TASK STATEMENT: All of the data needs to be printed again, exactly as written.

Stored items:
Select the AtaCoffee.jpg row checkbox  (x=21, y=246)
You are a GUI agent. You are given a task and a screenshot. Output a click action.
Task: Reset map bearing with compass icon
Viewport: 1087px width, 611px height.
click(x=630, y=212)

COMPLETED EXERCISE:
Select the AtaCoffee.jpg row checkbox  (x=21, y=246)
You are a GUI agent. You are given a task and a screenshot. Output a click action.
Task: Reset map bearing with compass icon
Viewport: 1087px width, 611px height.
click(x=630, y=212)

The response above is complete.